Wiltshire and North Yorkshire were the only forces in England and Wales to record such a small increase (1%) – all other forces saw a larger percentage increase in recorded crime.

“Nationally, we recorded the largest decrease in the number of public order (down 14%), criminal damage (down 46%) and robbery offences (down 40%) compared to the same period last year,” said a force spokesman.

“Although the dramatic improvement in the quality of crime recording has impacted on the results, there are still increases in burglary and vehicle crime.

Tackling burglary is now a force priority and we’ve also invested in crime prevention awareness concerning vehicle crime.”

Police and Crime Commissioner Angus Macpherson said: “I am reassured to see this small percentage increase in recorded crime in Wiltshire is well below the national trend of 15%.

“Wiltshire Police is consistently working to improve recording practices, and this has been reflected in today’s figures with the increase in recorded crime greatly slowing and the data stabilising.

“Although I continue to highlight the increases in crime as being reflective of recording practices, at no point am I, or the Chief Constable becoming complacent.

“The force has recognised the increase in domestic burglary and vehicle crime, and I am pleased to see the force is robustly responding to the concerns that I and the wider community have about these crimes.

“I have challenged the Chief Constable and his team frequently on burglary as this increase is not acceptable, and while detection rates are increasing more improvements need to be made.

“The force has responded well and since these statistics were collected in September there has been a substantial number of arrests made and this appears to have reduced current burglary numbers.”
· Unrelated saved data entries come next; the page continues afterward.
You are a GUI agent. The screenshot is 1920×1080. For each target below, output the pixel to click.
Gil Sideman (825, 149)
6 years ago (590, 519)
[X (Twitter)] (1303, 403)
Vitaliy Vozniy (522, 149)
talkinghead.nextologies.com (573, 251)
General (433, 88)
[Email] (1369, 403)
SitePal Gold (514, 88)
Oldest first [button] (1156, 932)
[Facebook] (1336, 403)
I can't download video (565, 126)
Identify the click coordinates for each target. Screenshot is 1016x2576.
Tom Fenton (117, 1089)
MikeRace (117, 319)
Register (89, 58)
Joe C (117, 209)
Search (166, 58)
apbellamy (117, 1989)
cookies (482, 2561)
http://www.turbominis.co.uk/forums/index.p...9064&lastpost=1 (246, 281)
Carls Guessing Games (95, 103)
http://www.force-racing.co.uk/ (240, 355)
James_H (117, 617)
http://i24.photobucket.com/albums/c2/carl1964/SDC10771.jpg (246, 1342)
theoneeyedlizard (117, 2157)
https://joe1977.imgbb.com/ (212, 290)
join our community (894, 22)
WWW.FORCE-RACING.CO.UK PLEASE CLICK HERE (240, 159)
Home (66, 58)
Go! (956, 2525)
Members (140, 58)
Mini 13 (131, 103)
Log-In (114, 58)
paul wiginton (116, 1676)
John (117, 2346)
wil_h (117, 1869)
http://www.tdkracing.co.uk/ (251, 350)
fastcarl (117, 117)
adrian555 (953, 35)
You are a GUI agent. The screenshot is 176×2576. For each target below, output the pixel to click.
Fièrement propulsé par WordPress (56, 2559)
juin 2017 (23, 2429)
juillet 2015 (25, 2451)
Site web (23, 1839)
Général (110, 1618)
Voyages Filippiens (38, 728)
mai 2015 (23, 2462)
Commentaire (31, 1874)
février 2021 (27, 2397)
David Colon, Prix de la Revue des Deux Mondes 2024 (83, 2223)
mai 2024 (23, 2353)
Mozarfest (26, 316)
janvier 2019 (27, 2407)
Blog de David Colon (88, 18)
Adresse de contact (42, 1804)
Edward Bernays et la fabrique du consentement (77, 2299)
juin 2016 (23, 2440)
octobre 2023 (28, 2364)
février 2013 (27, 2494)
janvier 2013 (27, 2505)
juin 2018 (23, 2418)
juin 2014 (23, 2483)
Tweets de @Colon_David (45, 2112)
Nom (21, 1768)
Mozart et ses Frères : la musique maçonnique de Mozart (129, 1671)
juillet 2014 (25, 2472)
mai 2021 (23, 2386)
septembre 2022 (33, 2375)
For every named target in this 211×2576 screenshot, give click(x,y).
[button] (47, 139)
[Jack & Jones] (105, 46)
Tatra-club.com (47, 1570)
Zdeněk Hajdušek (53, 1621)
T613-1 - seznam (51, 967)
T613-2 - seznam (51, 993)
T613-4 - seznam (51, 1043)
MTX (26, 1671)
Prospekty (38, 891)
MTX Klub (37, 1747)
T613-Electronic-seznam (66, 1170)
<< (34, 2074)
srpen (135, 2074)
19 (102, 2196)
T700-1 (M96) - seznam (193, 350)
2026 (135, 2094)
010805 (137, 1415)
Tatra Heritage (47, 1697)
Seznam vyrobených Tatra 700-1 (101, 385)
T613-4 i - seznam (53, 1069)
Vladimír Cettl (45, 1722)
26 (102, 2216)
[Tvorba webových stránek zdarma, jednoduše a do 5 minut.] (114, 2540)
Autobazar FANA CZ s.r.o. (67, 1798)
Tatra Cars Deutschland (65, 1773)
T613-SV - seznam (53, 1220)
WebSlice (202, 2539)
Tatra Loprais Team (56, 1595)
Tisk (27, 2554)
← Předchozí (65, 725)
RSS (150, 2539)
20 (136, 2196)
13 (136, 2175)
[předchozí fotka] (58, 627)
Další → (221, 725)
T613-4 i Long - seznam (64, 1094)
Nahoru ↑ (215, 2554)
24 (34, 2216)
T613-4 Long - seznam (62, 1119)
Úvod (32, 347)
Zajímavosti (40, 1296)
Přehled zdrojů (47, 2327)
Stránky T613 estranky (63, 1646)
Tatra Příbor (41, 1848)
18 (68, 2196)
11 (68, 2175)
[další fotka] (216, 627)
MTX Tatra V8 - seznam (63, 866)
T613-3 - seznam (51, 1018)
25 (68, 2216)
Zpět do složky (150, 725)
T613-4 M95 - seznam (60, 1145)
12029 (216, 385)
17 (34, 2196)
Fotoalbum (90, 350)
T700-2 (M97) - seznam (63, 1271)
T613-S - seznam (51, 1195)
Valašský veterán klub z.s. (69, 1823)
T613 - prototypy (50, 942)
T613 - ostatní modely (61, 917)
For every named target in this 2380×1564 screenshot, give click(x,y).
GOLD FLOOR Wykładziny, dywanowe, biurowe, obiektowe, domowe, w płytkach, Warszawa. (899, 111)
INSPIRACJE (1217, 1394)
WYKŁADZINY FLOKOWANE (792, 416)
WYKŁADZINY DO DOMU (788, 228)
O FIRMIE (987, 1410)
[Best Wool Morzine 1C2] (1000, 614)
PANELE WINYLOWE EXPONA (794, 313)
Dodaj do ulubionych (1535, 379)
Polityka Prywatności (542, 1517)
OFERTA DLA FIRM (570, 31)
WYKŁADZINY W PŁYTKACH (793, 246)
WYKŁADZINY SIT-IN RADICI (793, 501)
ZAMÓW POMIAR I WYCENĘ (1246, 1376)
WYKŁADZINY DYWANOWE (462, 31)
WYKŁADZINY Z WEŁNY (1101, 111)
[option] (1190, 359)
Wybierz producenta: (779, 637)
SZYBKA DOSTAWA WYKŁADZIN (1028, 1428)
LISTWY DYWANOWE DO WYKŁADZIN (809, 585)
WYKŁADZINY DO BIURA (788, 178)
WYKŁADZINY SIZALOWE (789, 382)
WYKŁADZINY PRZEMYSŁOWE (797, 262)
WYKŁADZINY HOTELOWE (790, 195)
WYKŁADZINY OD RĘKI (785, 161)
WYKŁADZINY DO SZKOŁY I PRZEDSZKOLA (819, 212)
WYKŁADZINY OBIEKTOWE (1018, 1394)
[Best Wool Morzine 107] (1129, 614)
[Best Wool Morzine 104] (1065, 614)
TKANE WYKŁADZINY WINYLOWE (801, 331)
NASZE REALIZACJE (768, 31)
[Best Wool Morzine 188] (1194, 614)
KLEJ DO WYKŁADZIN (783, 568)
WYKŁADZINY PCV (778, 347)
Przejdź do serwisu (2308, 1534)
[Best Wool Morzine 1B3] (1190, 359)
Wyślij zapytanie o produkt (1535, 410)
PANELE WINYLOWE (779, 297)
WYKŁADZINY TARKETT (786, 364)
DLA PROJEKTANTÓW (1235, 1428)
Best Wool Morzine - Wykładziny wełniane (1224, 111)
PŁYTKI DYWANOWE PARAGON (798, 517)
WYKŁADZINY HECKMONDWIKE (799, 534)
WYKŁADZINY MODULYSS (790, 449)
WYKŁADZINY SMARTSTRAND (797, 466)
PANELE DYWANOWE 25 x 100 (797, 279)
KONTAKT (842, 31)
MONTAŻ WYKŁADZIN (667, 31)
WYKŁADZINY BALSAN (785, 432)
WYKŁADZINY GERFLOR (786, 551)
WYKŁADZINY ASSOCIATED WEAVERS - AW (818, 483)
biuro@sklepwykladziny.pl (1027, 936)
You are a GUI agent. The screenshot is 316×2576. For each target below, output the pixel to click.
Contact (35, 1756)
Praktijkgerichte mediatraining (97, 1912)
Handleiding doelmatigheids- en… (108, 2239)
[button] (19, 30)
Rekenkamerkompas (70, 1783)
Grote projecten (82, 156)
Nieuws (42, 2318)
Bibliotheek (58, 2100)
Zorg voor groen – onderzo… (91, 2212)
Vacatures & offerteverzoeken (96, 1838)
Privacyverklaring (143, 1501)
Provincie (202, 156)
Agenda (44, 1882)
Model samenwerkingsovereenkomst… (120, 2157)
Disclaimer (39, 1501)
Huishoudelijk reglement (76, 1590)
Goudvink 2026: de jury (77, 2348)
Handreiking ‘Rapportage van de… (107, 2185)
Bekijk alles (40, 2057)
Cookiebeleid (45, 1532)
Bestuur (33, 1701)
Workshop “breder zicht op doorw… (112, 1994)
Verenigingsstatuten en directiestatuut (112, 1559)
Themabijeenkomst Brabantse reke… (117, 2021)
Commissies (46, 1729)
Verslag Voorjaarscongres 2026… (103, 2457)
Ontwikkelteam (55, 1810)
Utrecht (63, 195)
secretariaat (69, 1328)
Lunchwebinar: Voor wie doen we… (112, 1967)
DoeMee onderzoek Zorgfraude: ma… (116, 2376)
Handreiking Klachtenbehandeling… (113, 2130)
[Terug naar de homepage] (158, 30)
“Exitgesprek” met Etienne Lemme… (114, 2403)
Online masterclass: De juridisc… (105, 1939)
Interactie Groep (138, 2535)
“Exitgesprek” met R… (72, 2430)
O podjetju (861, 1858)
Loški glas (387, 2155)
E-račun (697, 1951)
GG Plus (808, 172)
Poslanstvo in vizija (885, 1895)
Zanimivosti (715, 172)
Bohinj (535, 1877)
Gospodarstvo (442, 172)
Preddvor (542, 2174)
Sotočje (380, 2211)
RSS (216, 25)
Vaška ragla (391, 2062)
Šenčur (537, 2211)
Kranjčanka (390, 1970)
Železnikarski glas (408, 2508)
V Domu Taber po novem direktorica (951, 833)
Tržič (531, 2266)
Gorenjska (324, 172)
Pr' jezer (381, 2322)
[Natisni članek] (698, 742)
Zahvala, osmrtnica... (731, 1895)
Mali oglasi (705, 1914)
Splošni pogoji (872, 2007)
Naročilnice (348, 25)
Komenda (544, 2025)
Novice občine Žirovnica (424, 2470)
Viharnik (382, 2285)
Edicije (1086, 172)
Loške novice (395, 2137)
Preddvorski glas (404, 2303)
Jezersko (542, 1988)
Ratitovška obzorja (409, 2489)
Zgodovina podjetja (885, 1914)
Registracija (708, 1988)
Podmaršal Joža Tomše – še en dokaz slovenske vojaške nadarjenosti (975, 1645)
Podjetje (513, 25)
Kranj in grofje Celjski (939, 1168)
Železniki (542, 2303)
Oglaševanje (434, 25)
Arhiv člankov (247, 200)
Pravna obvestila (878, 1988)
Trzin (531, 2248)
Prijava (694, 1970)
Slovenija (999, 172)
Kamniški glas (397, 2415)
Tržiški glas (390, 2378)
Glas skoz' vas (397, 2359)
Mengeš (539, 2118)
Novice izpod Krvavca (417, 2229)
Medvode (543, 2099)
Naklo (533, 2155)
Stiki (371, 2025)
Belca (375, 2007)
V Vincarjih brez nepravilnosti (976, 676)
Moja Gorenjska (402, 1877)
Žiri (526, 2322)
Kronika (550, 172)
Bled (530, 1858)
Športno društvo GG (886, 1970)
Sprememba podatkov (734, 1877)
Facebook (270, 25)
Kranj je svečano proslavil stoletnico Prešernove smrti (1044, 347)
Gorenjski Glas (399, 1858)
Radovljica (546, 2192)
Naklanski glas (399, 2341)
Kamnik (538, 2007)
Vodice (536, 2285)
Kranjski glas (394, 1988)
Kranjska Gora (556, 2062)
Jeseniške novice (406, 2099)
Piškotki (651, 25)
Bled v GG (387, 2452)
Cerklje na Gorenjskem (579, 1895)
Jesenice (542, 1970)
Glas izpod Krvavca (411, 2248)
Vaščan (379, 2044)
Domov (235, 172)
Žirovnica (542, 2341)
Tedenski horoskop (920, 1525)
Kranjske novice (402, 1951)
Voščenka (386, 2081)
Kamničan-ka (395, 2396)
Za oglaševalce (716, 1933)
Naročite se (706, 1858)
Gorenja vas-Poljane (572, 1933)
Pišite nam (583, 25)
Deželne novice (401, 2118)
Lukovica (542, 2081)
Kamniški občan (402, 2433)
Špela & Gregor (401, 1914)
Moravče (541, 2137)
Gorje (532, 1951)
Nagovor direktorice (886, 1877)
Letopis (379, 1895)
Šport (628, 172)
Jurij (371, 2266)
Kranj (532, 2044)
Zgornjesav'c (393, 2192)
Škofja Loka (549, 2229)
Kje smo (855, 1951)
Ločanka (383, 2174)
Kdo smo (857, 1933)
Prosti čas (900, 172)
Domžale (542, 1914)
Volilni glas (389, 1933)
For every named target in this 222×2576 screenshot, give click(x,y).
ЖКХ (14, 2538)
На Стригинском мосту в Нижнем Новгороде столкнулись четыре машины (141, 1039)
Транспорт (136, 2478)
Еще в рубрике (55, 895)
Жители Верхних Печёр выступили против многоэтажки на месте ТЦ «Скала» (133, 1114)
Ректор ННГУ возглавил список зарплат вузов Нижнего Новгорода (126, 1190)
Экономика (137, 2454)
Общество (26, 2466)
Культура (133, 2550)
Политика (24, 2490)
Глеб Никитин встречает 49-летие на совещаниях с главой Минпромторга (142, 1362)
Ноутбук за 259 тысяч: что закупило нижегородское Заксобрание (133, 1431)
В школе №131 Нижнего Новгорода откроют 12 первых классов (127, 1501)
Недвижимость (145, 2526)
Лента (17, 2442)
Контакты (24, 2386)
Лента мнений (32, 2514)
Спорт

The figures for domestic burglary rose by 69% compared to the same period last year (1,353 actual incidents in 2016 compared to 2,314 in 2017 – this means about three people in every 1,000 in Wiltshire were burgled which is lower than the national average of about four in every 1,000).

“The rise is primarily down to how we record break-ins; since April 2017 the way burglary is recorded has changed nationally and new categories are not directly comparable to the previous ones i.e. shed break-ins are now classed as residential burglaries (home/property break-ins), whereas before they were categorised as non-dwelling (non-home/property break-ins),” said the Wiltshire Police spokesman.

“However, we are being pro-active when it comes to dealing with these crimes. Over the past 12 months we’ve been developing a burglary improvement plan which now forms the basis for all burglary investigations.

“Part of this has involved holding a series of public drop-in sessions across the county to take on board the concerns of people – our communities who are a vital resource in shaping our response to this type of crime.

“The ONS figures also show an increase of 33% in theft from vehicles (2,847 in 2016 compared to 3,801 in 2017) – our analysis suggests that the majority of these incidents are from vehicles which are insecure or have valuables on display.

“Officers continue to run a number of crime prevention campaigns urging motorists to lock their vehicles and keep belongings out of sight.”

Detective Superintendent Craig Holden said: “Although our rate of crime has drastically slowed we as a force are not complacent and remain focused when it comes to tackling all crime.

“As a force we are constantly changing our processes and are pro-actively putting into practice the recommendations made. A good example of this is the introduction of the Community Tasking Team (CTT) last year; one of their main priorities is to improve outcomes for dwelling burglary, including the robust targeting of repeat offenders. This response has demonstrated a significant improvement in outcomes in the last few months.

“The local community remain a vital resource for us in tackling burglary. We have been and will continue to attend community consultations, as these give us better engagement with the public and a better chance of catching the offenders.”